Bucks Arena Will Need Democratic Support
But which Democrats are likely to back it?
A three-act drama plays out this week in the Capitol. The actors are Republican Gov Scott Walker, Republican legislators who control both Assembly and Senate, and Democrats scrambling for issues they can use to climb back into power. And they’re all playing with your money.
Here’s the script for this week’s political drama, As the Capitol Turns.
Act 1: The Bucks Stop … Where?
Wisconsin’s NBA team needs a new home, which they say should be a $500-million new downtown Milwaukee arena, or they will leave Wisconsin. Current and past team owners will pay half; public funds – including a $55-million stake from state government – will pay the other half.

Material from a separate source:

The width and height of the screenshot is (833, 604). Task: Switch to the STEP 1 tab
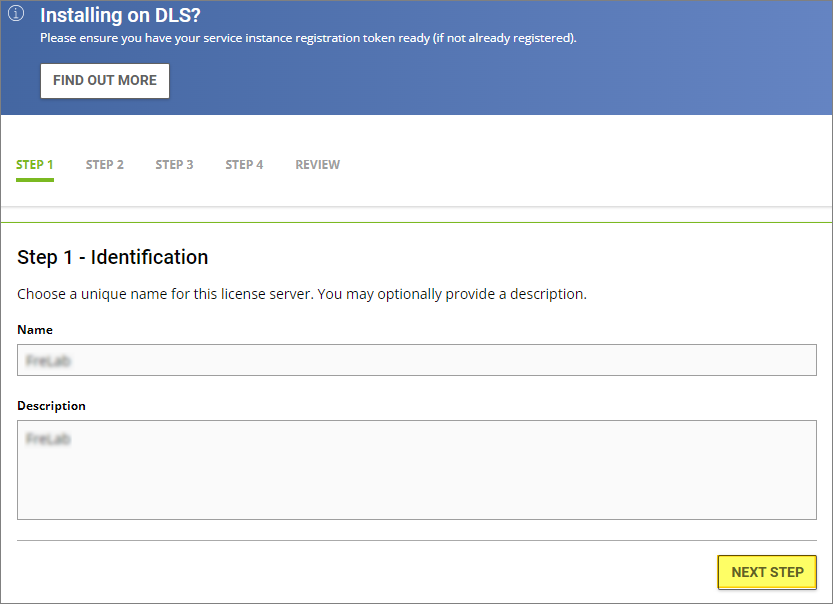tap(35, 165)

But the “built it, they’ll stay” plan is the most unpopular major issue pending, since it would help billionaire Bucks owners and millionaire players. A majority of the 132 legislators privately want the Bucks deal approved, but only a few dozen are willing to stand up in public and vote for it.

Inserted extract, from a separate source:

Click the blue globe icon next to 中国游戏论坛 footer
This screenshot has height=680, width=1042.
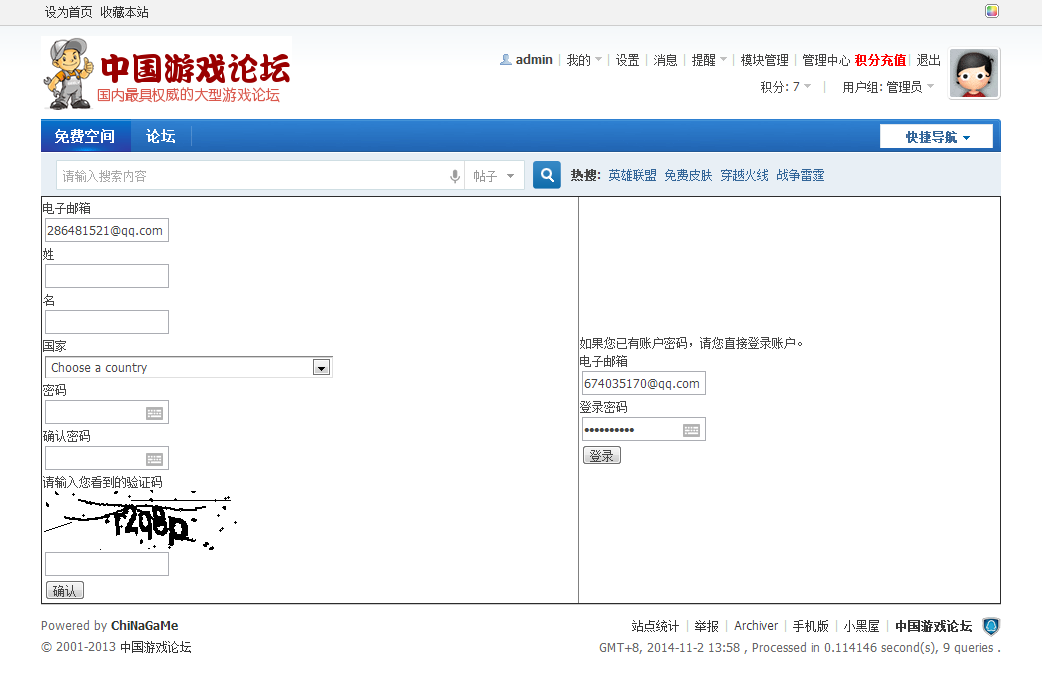tap(990, 626)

Senate Majority Leader Scott Fitzgerald said he wants the 33-member Senate to vote on that Bucks funding plan next week, even though he can’t guarantee that it will pass and go to the Assembly, where it has more support. Although Republicans hold a 19-14 Senate majority, Fitzgerald said some Democratic senators will have to vote for the Bucks arena deal for it to pass. That’s because some Republicans – starting with Sen. Rick Gudex, of Fond du Lac, who won by only 600 votes in 2012 and is up for re-election next year – can’t vote for any Bucks deal.

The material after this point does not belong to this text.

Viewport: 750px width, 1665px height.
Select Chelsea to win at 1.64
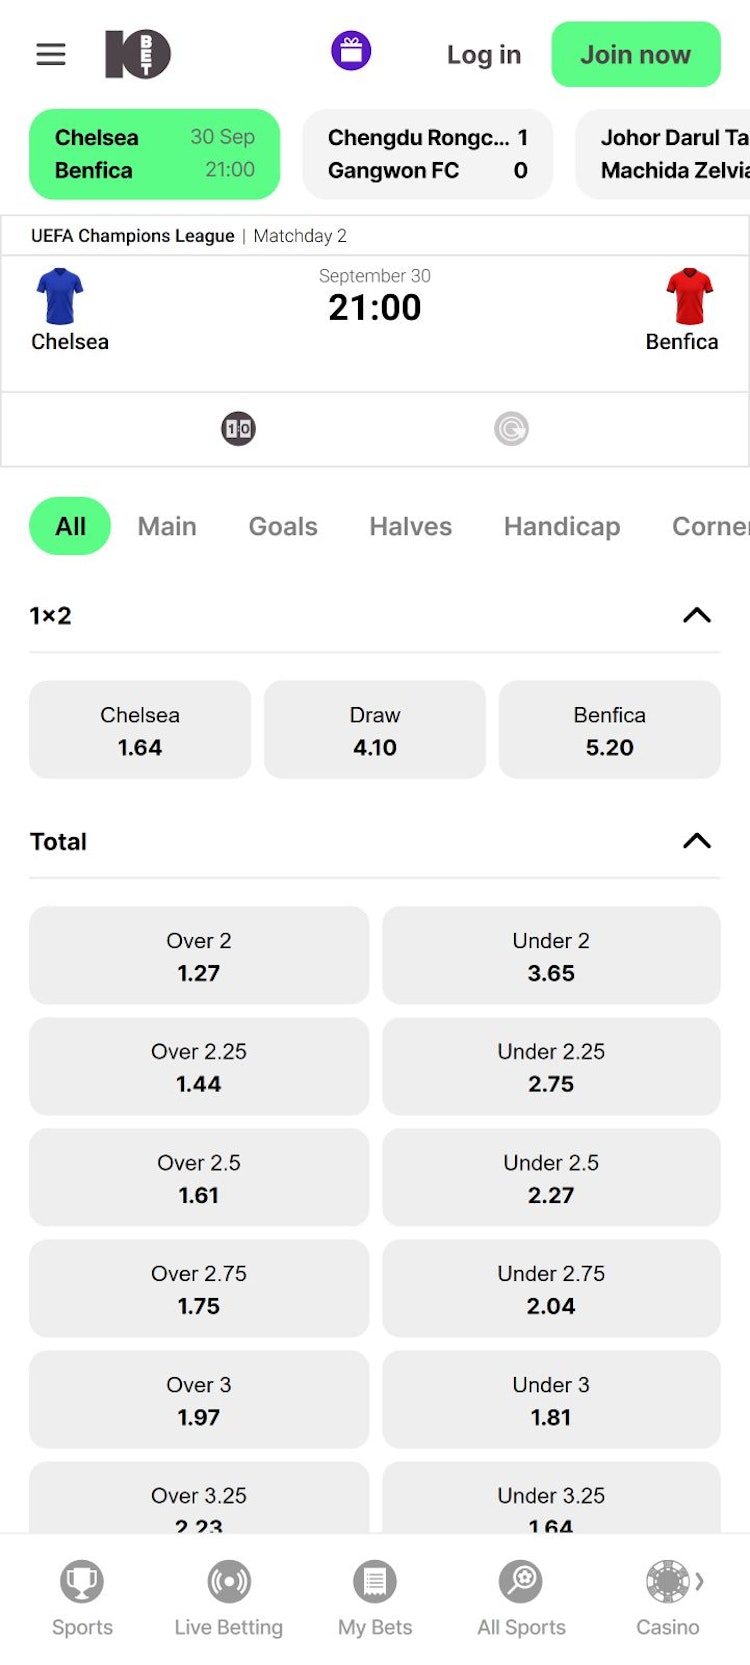click(140, 730)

But what’s the number of Democrats needed to push the deal across the Senate finish line: Three? (Milwaukee Sens. Nikiya Harris-Dodd, Lena Taylor and Chris Larson are likely candidates.) Four? (Madison-area Sen. Jon Erpenbach, who has worked with Milwaukee Mayor Tom Barrett for decades, seems open to persuasion.) Five? (Could Democratic Senate Leader Jennifer Shilling (D-La Crosse), who many in the party want to run for governor in 2018, vote for the Bucks deal?) All very dramatic, but meanwhile there are signs the Milwaukee Bucks owners believe passage is a sure thing, as Dave Reid reports.
Act 2: Need Road Repair? Call GOP Legislator
The 2015-17 state budget the Assembly will vote on next week will not raise the gas tax or $75 annual vehicle registration fee, and it would borrow outright $500 million – $800 million less than what Walker recommended in February – to repair highways over the next two years.
Borrowing only $500 million will force delays in highway projects statewide, including the north segment of the Milwaukee-area Zoo Interchange, the busiest crossroads in the state. East-west construction on the Zoo Interchange – the core of the project that is halfway finished – would continue.
Why give elected officials – and not WisDOT professionals – new oversight powers over which highway projects are approved? Because legislators from rural areas want to make sure that projects statewide – in their regions as well as in the Milwaukee-area — are equally approved or equally delayed.
But that means that only projects in districts represented by Republicans may be approved, warned Erpenbach. “I’d hate to be in the minority party and need a project.”
Which leaves this Act 2 cliff hanger: Will legislators insist on saying that future road projects go through them, or go back to letting WisDOT professionals do their jobs?
Act 3: Which Republicans Prevail on Wages?
Wisconsin’s prevailing wage laws were passed in the 1930s, when the Great Depression required that pay and fringe benefits be high enough to let workers provide for their families. Now, however, legislators like Rep. Bob Kulp (R-Stratford), a roofing contractor, say it means that a worker on a government project makes up to $51 per hour, while his neighbor working on a job for a private company makes $25 per hour.
Some Republicans want to repeal all prevailing wage laws. Others favor compromises that would repeal wage requirements only on local government projects. Some Republicans – and every Democrat – want no change in current laws.